* TASK PROMPT
Copy all the records below again, replacing every "How do I perform" with "How can I carry out" and leaving everything else unchanged.
***
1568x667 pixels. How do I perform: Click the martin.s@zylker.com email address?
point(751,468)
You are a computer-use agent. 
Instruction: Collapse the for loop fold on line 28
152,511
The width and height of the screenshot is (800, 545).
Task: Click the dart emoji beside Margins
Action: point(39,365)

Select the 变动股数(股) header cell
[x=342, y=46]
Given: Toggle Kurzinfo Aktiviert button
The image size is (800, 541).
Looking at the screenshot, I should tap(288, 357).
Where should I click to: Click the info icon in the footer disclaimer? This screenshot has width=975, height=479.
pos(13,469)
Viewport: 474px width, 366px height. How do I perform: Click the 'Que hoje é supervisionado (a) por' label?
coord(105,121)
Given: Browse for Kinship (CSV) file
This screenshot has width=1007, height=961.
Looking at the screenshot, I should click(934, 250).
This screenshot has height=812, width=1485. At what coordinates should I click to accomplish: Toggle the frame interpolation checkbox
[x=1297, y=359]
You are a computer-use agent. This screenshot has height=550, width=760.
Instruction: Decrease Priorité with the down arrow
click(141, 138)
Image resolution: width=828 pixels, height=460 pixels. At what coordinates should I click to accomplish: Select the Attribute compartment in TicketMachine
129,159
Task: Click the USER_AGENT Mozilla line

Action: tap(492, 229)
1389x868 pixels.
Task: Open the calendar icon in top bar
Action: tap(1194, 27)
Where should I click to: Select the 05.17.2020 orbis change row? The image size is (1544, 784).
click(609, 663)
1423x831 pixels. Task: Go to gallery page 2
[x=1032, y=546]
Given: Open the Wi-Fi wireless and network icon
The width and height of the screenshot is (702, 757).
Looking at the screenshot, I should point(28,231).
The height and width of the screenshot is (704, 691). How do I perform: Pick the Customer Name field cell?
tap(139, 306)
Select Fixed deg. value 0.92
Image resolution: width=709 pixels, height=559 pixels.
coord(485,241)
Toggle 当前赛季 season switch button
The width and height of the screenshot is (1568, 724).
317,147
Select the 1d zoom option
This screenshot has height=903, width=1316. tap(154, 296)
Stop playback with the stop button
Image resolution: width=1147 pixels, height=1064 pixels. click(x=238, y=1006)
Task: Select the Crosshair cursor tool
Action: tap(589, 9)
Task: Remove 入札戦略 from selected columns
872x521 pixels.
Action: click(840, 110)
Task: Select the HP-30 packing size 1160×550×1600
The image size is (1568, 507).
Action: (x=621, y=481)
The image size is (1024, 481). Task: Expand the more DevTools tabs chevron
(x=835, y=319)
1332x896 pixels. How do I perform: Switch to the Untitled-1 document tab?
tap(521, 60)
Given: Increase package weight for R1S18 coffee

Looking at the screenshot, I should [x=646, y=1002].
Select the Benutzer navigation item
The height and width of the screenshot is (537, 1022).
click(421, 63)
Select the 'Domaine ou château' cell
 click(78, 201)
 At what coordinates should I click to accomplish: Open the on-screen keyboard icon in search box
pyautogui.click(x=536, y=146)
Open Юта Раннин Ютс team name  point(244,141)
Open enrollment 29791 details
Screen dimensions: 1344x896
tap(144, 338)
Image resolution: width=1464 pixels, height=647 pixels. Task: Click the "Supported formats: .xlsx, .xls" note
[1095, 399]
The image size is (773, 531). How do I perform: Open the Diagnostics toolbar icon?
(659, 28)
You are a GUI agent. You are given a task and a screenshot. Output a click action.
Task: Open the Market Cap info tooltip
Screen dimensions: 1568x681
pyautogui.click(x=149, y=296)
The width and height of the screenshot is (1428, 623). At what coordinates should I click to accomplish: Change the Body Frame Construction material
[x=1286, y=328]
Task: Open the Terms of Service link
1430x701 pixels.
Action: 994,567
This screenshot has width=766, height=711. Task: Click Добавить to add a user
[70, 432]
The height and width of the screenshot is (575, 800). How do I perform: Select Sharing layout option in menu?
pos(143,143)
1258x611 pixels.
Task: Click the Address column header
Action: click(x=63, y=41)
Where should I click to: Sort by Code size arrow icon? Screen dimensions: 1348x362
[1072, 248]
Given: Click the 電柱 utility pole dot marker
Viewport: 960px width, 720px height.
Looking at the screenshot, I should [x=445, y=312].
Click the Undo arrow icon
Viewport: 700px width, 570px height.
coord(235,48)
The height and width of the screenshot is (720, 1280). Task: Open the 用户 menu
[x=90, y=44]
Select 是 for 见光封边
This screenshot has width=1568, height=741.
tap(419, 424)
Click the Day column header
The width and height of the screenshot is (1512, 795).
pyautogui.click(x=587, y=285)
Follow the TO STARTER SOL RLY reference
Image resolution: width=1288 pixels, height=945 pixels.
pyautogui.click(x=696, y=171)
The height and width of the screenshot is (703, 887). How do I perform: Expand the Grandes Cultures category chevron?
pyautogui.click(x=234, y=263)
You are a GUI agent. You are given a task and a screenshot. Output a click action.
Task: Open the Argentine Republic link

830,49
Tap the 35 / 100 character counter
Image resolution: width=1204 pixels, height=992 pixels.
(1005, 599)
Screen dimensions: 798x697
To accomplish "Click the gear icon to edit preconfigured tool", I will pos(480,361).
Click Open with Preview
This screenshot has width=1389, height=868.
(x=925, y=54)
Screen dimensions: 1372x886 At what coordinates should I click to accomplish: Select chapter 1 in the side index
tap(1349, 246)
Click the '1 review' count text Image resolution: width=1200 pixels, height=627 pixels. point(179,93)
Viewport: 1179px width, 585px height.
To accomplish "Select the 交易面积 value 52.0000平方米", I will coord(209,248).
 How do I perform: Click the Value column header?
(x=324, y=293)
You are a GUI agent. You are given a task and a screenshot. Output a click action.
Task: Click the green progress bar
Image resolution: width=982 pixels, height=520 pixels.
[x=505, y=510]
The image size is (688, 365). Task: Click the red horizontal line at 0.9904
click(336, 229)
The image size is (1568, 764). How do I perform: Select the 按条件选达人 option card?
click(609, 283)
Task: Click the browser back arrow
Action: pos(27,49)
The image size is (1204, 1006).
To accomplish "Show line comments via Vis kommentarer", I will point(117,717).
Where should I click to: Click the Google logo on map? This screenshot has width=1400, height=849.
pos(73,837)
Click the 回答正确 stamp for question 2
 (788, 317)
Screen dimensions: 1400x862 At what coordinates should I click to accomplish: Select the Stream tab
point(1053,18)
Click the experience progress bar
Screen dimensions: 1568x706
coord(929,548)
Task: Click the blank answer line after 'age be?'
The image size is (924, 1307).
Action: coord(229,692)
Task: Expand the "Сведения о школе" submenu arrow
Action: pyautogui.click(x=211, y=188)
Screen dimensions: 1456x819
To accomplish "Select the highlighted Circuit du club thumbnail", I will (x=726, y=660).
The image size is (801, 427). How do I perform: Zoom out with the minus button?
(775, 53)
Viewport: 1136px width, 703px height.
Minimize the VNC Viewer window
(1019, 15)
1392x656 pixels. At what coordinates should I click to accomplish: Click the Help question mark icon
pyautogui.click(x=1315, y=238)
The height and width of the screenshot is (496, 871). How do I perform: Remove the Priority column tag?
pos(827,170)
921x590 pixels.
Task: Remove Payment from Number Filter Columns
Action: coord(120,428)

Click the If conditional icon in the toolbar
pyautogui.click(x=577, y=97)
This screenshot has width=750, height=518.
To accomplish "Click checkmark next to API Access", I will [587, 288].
***
* REPLY TO THE TASK
1568x667 pixels. How can I carry out: Click the martin.s@zylker.com email address?
point(751,468)
You are a computer-use agent. 
Instruction: Collapse the for loop fold on line 28
152,511
The width and height of the screenshot is (800, 545).
Task: Click the dart emoji beside Margins
Action: point(39,365)

Select the 变动股数(股) header cell
[x=342, y=46]
Given: Toggle Kurzinfo Aktiviert button
The image size is (800, 541).
Looking at the screenshot, I should tap(288, 357).
Where should I click to: Click the info icon in the footer disclaimer? This screenshot has width=975, height=479.
pos(13,469)
Viewport: 474px width, 366px height. How can I carry out: Click the 'Que hoje é supervisionado (a) por' label?
coord(105,121)
Given: Browse for Kinship (CSV) file
This screenshot has width=1007, height=961.
Looking at the screenshot, I should click(934, 250).
This screenshot has height=812, width=1485. At what coordinates should I click to accomplish: Toggle the frame interpolation checkbox
[x=1297, y=359]
You are a computer-use agent. This screenshot has height=550, width=760.
Instruction: Decrease Priorité with the down arrow
click(141, 138)
Image resolution: width=828 pixels, height=460 pixels. At what coordinates should I click to accomplish: Select the Attribute compartment in TicketMachine
129,159
Task: Click the USER_AGENT Mozilla line

Action: tap(492, 229)
1389x868 pixels.
Task: Open the calendar icon in top bar
Action: tap(1194, 27)
Where should I click to: Select the 05.17.2020 orbis change row? The image size is (1544, 784).
click(609, 663)
1423x831 pixels. Task: Go to gallery page 2
[x=1032, y=546]
Given: Open the Wi-Fi wireless and network icon
The width and height of the screenshot is (702, 757).
Looking at the screenshot, I should point(28,231).
The height and width of the screenshot is (704, 691). How can I carry out: Pick the Customer Name field cell?
tap(139, 306)
Select Fixed deg. value 0.92
Image resolution: width=709 pixels, height=559 pixels.
coord(485,241)
Toggle 当前赛季 season switch button
The width and height of the screenshot is (1568, 724).
317,147
Select the 1d zoom option
This screenshot has height=903, width=1316. tap(154, 296)
Stop playback with the stop button
Image resolution: width=1147 pixels, height=1064 pixels. click(x=238, y=1006)
Task: Select the Crosshair cursor tool
Action: tap(589, 9)
Task: Remove 入札戦略 from selected columns
872x521 pixels.
Action: click(840, 110)
Task: Select the HP-30 packing size 1160×550×1600
The image size is (1568, 507).
Action: (x=621, y=481)
The image size is (1024, 481). Task: Expand the more DevTools tabs chevron
(x=835, y=319)
1332x896 pixels. How can I carry out: Switch to the Untitled-1 document tab?
tap(521, 60)
Given: Increase package weight for R1S18 coffee

Looking at the screenshot, I should [x=646, y=1002].
Select the Benutzer navigation item
The height and width of the screenshot is (537, 1022).
click(421, 63)
Select the 'Domaine ou château' cell
 click(78, 201)
 At what coordinates should I click to accomplish: Open the on-screen keyboard icon in search box
pyautogui.click(x=536, y=146)
Open Юта Раннин Ютс team name  point(244,141)
Open enrollment 29791 details
Screen dimensions: 1344x896
tap(144, 338)
Image resolution: width=1464 pixels, height=647 pixels. Task: Click the "Supported formats: .xlsx, .xls" note
[1095, 399]
The image size is (773, 531). How can I carry out: Open the Diagnostics toolbar icon?
(659, 28)
You are a GUI agent. You are given a task and a screenshot. Output a click action.
Task: Open the Market Cap info tooltip
Screen dimensions: 1568x681
pyautogui.click(x=149, y=296)
The width and height of the screenshot is (1428, 623). At what coordinates should I click to accomplish: Change the Body Frame Construction material
[x=1286, y=328]
Task: Open the Terms of Service link
1430x701 pixels.
Action: 994,567
This screenshot has width=766, height=711. Task: Click Добавить to add a user
[70, 432]
The height and width of the screenshot is (575, 800). How can I carry out: Select Sharing layout option in menu?
pos(143,143)
1258x611 pixels.
Task: Click the Address column header
Action: click(x=63, y=41)
Where should I click to: Sort by Code size arrow icon? Screen dimensions: 1348x362
[1072, 248]
Given: Click the 電柱 utility pole dot marker
Viewport: 960px width, 720px height.
Looking at the screenshot, I should [x=445, y=312].
Click the Undo arrow icon
Viewport: 700px width, 570px height.
coord(235,48)
The height and width of the screenshot is (720, 1280). Task: Open the 用户 menu
[x=90, y=44]
Select 是 for 见光封边
This screenshot has width=1568, height=741.
tap(419, 424)
Click the Day column header
The width and height of the screenshot is (1512, 795).
pyautogui.click(x=587, y=285)
Follow the TO STARTER SOL RLY reference
Image resolution: width=1288 pixels, height=945 pixels.
pyautogui.click(x=696, y=171)
The height and width of the screenshot is (703, 887). How can I carry out: Expand the Grandes Cultures category chevron?
pyautogui.click(x=234, y=263)
You are a GUI agent. You are given a task and a screenshot. Output a click action.
Task: Open the Argentine Republic link

830,49
Tap the 35 / 100 character counter
Image resolution: width=1204 pixels, height=992 pixels.
(1005, 599)
Screen dimensions: 798x697
To accomplish "Click the gear icon to edit preconfigured tool", I will pos(480,361).
Click Open with Preview
This screenshot has width=1389, height=868.
(x=925, y=54)
Screen dimensions: 1372x886 At what coordinates should I click to accomplish: Select chapter 1 in the side index
tap(1349, 246)
Click the '1 review' count text Image resolution: width=1200 pixels, height=627 pixels. point(179,93)
Viewport: 1179px width, 585px height.
To accomplish "Select the 交易面积 value 52.0000平方米", I will coord(209,248).
 How can I carry out: Click the Value column header?
(x=324, y=293)
You are a GUI agent. You are given a task and a screenshot. Output a click action.
Task: Click the green progress bar
Image resolution: width=982 pixels, height=520 pixels.
[x=505, y=510]
The image size is (688, 365). Task: Click the red horizontal line at 0.9904
click(336, 229)
The image size is (1568, 764). How can I carry out: Select the 按条件选达人 option card?
click(609, 283)
Task: Click the browser back arrow
Action: pos(27,49)
The image size is (1204, 1006).
To accomplish "Show line comments via Vis kommentarer", I will point(117,717).
Where should I click to: Click the Google logo on map? This screenshot has width=1400, height=849.
pos(73,837)
Click the 回答正确 stamp for question 2
 (788, 317)
Screen dimensions: 1400x862 At what coordinates should I click to accomplish: Select the Stream tab
point(1053,18)
Click the experience progress bar
Screen dimensions: 1568x706
coord(929,548)
Task: Click the blank answer line after 'age be?'
The image size is (924, 1307).
Action: coord(229,692)
Task: Expand the "Сведения о школе" submenu arrow
Action: pyautogui.click(x=211, y=188)
Screen dimensions: 1456x819
To accomplish "Select the highlighted Circuit du club thumbnail", I will (x=726, y=660).
The image size is (801, 427). How can I carry out: Zoom out with the minus button?
(775, 53)
Viewport: 1136px width, 703px height.
Minimize the VNC Viewer window
(1019, 15)
1392x656 pixels. At what coordinates should I click to accomplish: Click the Help question mark icon
pyautogui.click(x=1315, y=238)
The height and width of the screenshot is (496, 871). How can I carry out: Remove the Priority column tag?
pos(827,170)
921x590 pixels.
Task: Remove Payment from Number Filter Columns
Action: coord(120,428)

Click the If conditional icon in the toolbar
pyautogui.click(x=577, y=97)
This screenshot has width=750, height=518.
To accomplish "Click checkmark next to API Access", I will [587, 288].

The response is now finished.